Reports: DNI855837-DNI8: Using Shape to Track Open Ocean Community Structure since the Late Cretaceous

Pincelli M. Hull, PhD, Yale University

Four major efforts were carried out during the first year of ACS funding towards achieving the major goal of the proposal: the generation of a 72 million year long record of planktonic foraminiferal morphology (including an extensive image library). The four efforts include:

i) technical improvements to software and software usability

ii) completion of modern dataset

iii) ecological calibration and investigation of modern dataset

iv) generation of Cenozoic spanning foraminiferal slides and images

The goals and accomplishments of each target are discussed in turn.

i) Technical improvements to software and software usability

Allison Hsiang, a paid post-doctoral researcher on the grant, carried out major improvements to the 3D data generated by the AutoMorph software (our in-house software) to improve 3D data quality and extraction during the first year of funding. These efforts resulted in one published paper, one paper in review, and a generally more robust data processing pipeline openly available through GitHub: https://github.com/HullLab

Further improvements to our internal processing capacities (including batch image processing on the Yale high performance computing clusters) were facilitated by Kaylea Nelson, a scientific computing specialist supported by our department and by Yale University. These efforts to improve the software were furthered by an expanded range of AutoMorph test cases including limpets (led by S. Kahanamoku-Snelling), fish teeth (led by E. Sibert), and detailed foraminiferal calibrations (led by A. Brombacher). Although all the data for all three projects mentioned above were collected during the first year of the grant (and served to improve the software through expanded image handling routines, robust size checks, and improved glare handling), the manuscripts related to these 3-projects are in various stages of preparation and review and will be reported on during Year 2.

ii) Completion of modern dataset

Paleontological inferences over the past 72 million years depend on strong anchors with regards to modern morphologies and ecologies. To this end, we collected and cleaned an extensive, spatially explicit, dataset of modern planktonic foraminifera. This data was collected by Leanne Elder, a paid post-doctoral researcher on the project, and included sites spread throughout the Atlantic Ocean. Of the more than 124,000 objects imaged, we identified 61,000 planktonic foraminifera. This extensive dataset was completed and classified to the level of major group (e.g., planktonic foraminifera, benthic foraminfera, fragment, etc) during the first year of funding. The dataset is uploaded to the public repository Zenodo (https://zenodo.org) and will be locatable under the AutoMorph community once the manuscript is accepted for publication.

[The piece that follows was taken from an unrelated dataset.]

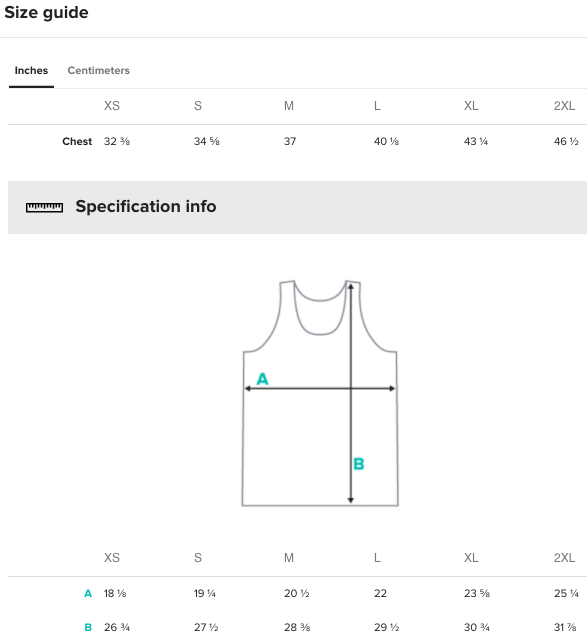Click the 2XL header in chest table
The width and height of the screenshot is (587, 641).
pos(565,106)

Major lessons were learned with regard to massive data handling, data quality control, and data cleaning, with the completion of this modern calibration dataset, that will be applied to the bulk processing of the Cenozoic dataset in Year 2.

iii) Ecological calibration and investigation of modern dataset

With an eye toward interpreting the Cenozoic results, two major projects were begun to interpret the modern morphological data: a comparison of body size across pelagic taxa and a detailed investigation of the body size trends within species of extant foraminifera. Major progress was made only on the first during Year 1 and is described here. In short, existing interpretations of body size change and morphological change in fossil groups over long periods of time are hampered by an incomplete understanding of the major drivers of these factors in modern taxa. We were surprised to realize that the drivers of body size variation in major pelagic groups (from foraminifera to krill to fish to marine mammals) had yet to be comprehensively investigated. Without this, it is difficult to say what changes in planktonic foraminifera over time mean for pelagic ecosystems as a whole. To bridge this gap, during the first year of the project we (P.M. Hull, L. Elder, A. Hsiang) worked with a macroecologist (E. Saupe from Oxford University) to assemble body size and range maps for pelagic heterotrophs with relatively complete data. The datasets were assembled in Year 1, and are being analyzed in Year 2.

iv) Generation of Cenozoic spanning foraminiferal slides and images

Post-doctoral researcher Leanne Elder also led the data collection efforts for the Cenozoic record in Year 1. Her accomplishments in this year include accumulating and sorting the potential sample set, and preparing and imaging a very low resolution (1 sample per 10 million year) slide collection.